__Entries supplied__.

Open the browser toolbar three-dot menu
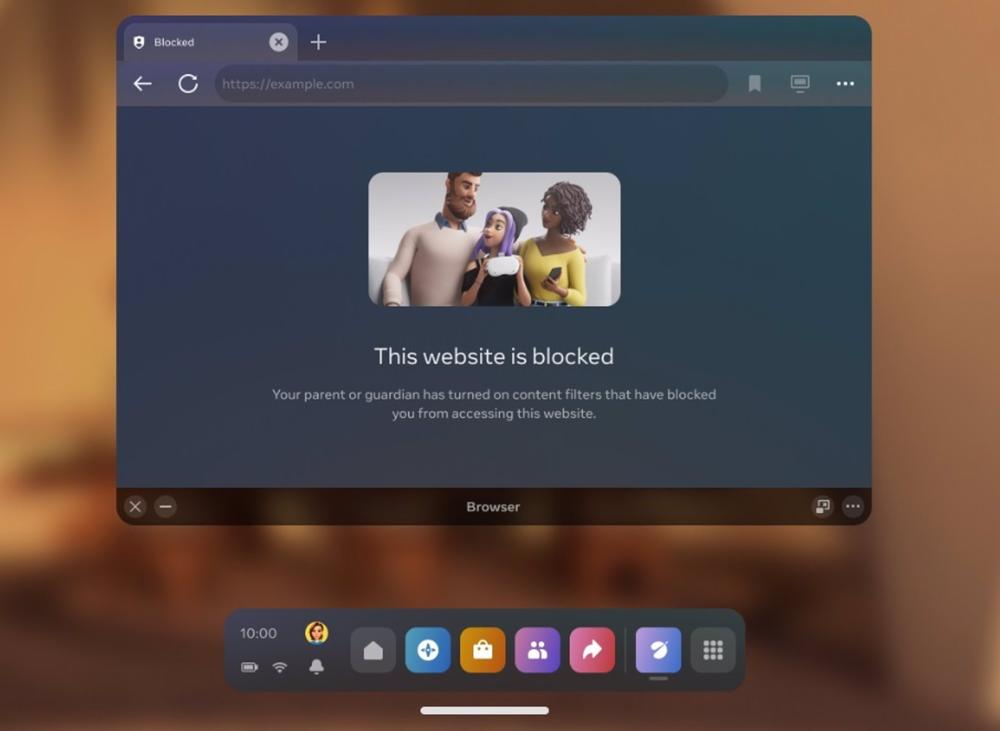coord(845,84)
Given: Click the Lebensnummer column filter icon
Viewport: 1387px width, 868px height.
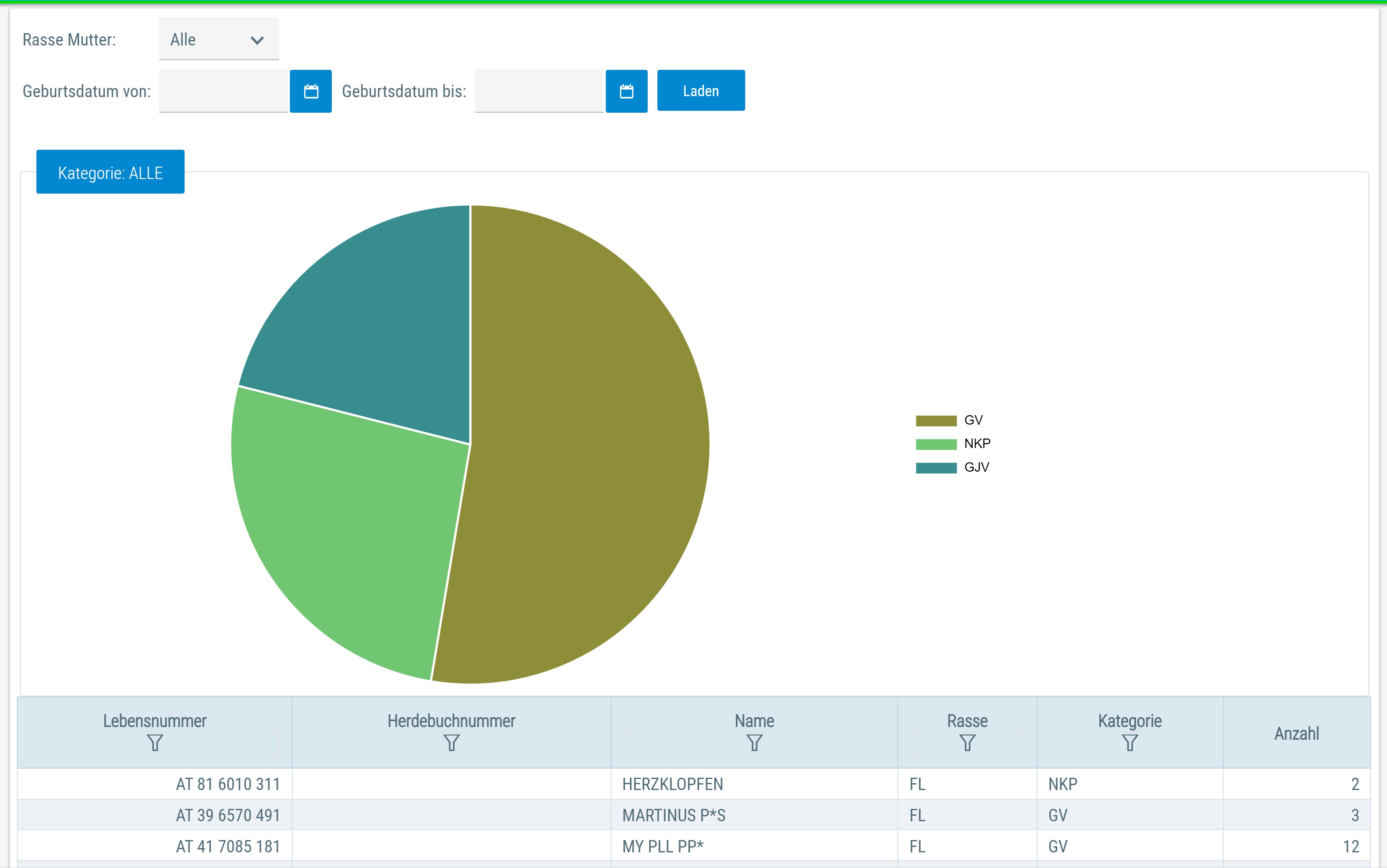Looking at the screenshot, I should point(155,743).
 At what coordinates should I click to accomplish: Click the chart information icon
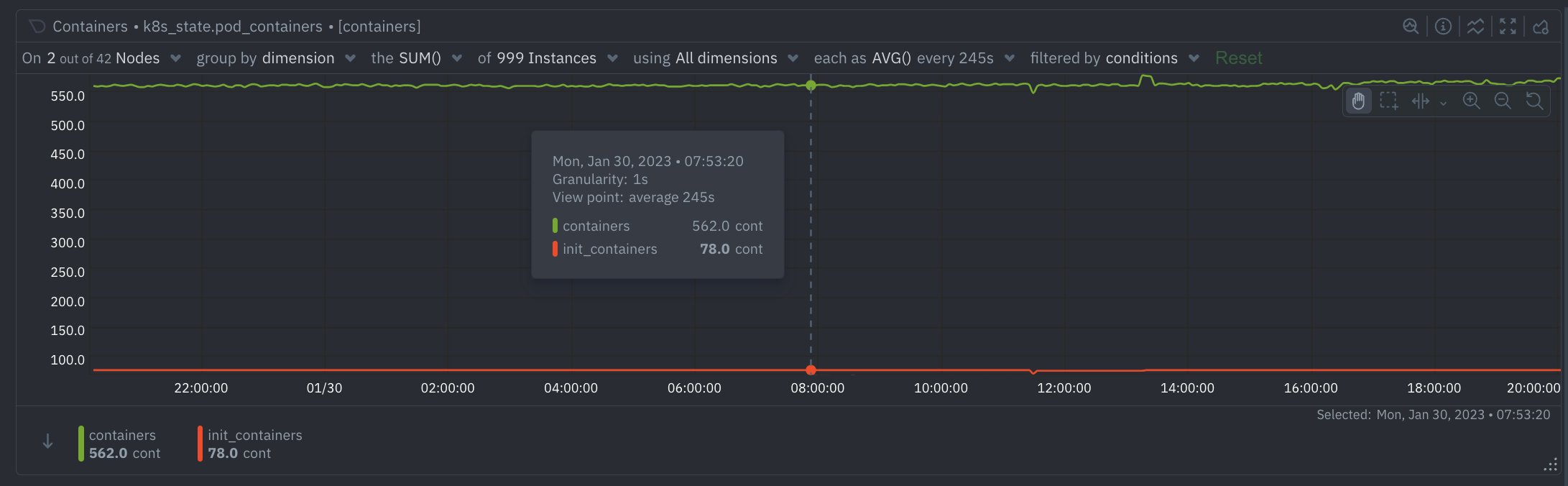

__What is required__.
Render the data above as a JSON list of strings with one string per line. Begin at the line that has "Given: Click the", continue to the end of the data, skip blank lines, and leave the pictures out.

__Exercise response__.
[
  "Given: Click the Lebensnummer column filter icon",
  "Viewport: 1387px width, 868px height.",
  "Looking at the screenshot, I should point(155,743).",
  " At what coordinates should I click to accomplish: Click the chart information icon"
]